Profile-Guided Optimization (PGO) related questions and suggestions

Hi!

I do research about PGO state across the industry (all current results can be found in my repo). During the investigation, I met multiple PGO-related questions for which could not find answers. I already asked in the LLVM Discord (#profiling channel) but didn’t get a response. So maybe would be better to ask the questions here.

The first question is about PGO approach differences in practice. According to the Clang documentation (Clang Compiler User’s Manual — Clang 18.0.0git documentation), there are two ways to implement PGO: via -fprofile-instr-generate (frontend-level instrumentation) and -fprofile-generate (IR-level instrumentation). Are there available comparisons between them from different perspectives? I mean instrumentation performance overhead, binary size overhead, PGO optimization opportunities, PGO profiles resistance to changes in the source code of the program, maybe something else. Right now it’s not clear which PGO way is recommended to use with Clang. E.g. cargo-pgo (a Cargo plugin that implements PGO for the Rust ecosystem) uses IR-level approach: https://github.com/Kobzol/cargo-pgo/blob/main/src/pgo/instrument.rs#L64

I found a thread about this question: Status of IR vs. frontend PGO (fprofile-generate vs fprofile-instr-generate) . But this thread lacks some real-life benchmarks. Can anyone give us more insights about the question? Did anything change during the last several years in this area?

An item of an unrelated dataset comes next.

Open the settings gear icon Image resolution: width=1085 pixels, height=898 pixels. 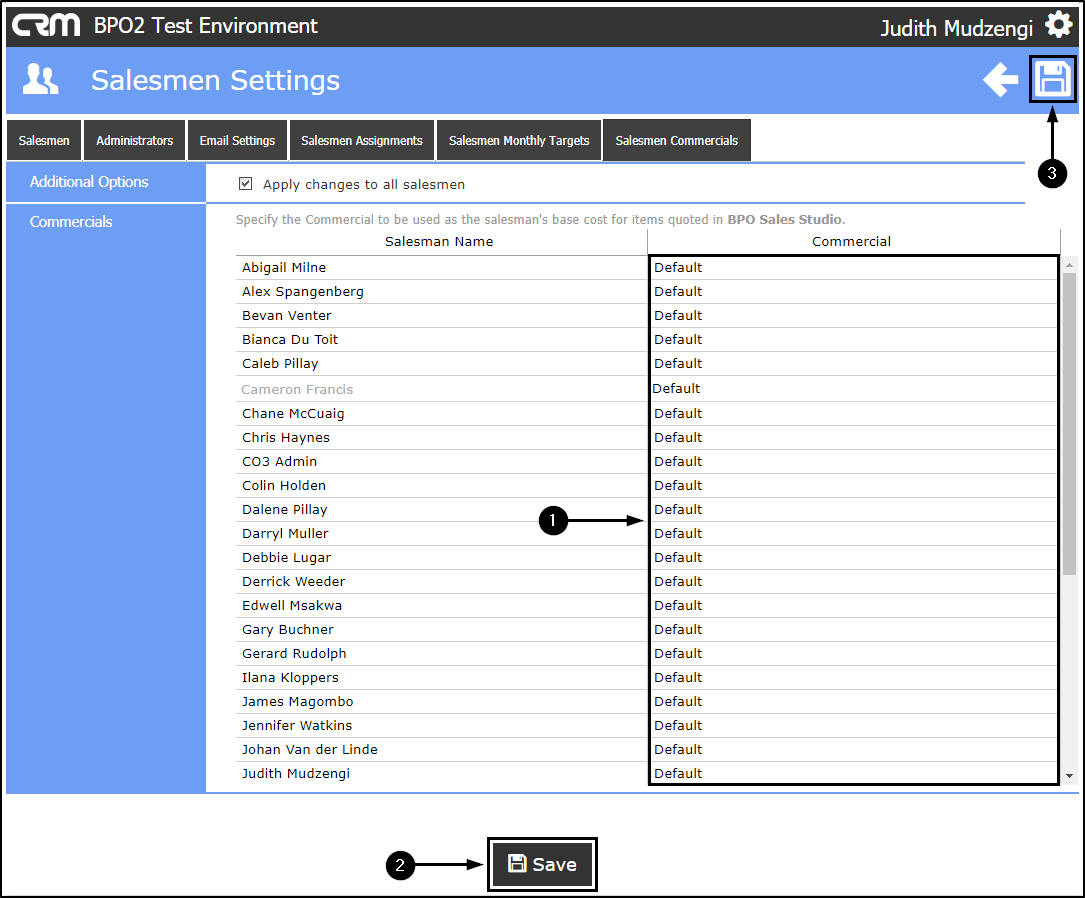coord(1059,26)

The second question is about PGO profile compatibility between compiler versions. As far as I know, the profile version is somehow stored in the profile header. But I cannot find guarantees about forward/backward PGO profile compatibility between compiler versions (or even compiler commits). I already met issues like __llvm_profile_raw_version doesn't prevent version mismatches hard enough · Issue #52683 · llvm/llvm-project · GitHub when llvm-profdata fails to process profiles with different versions. Understanding such guarantees is important for us since we want to cache PGO profiles somewhere in our storage and try to reuse them even after the compiler upgrade. We do not want to regenerate all our PGO profiles each time when the compiler is upgraded.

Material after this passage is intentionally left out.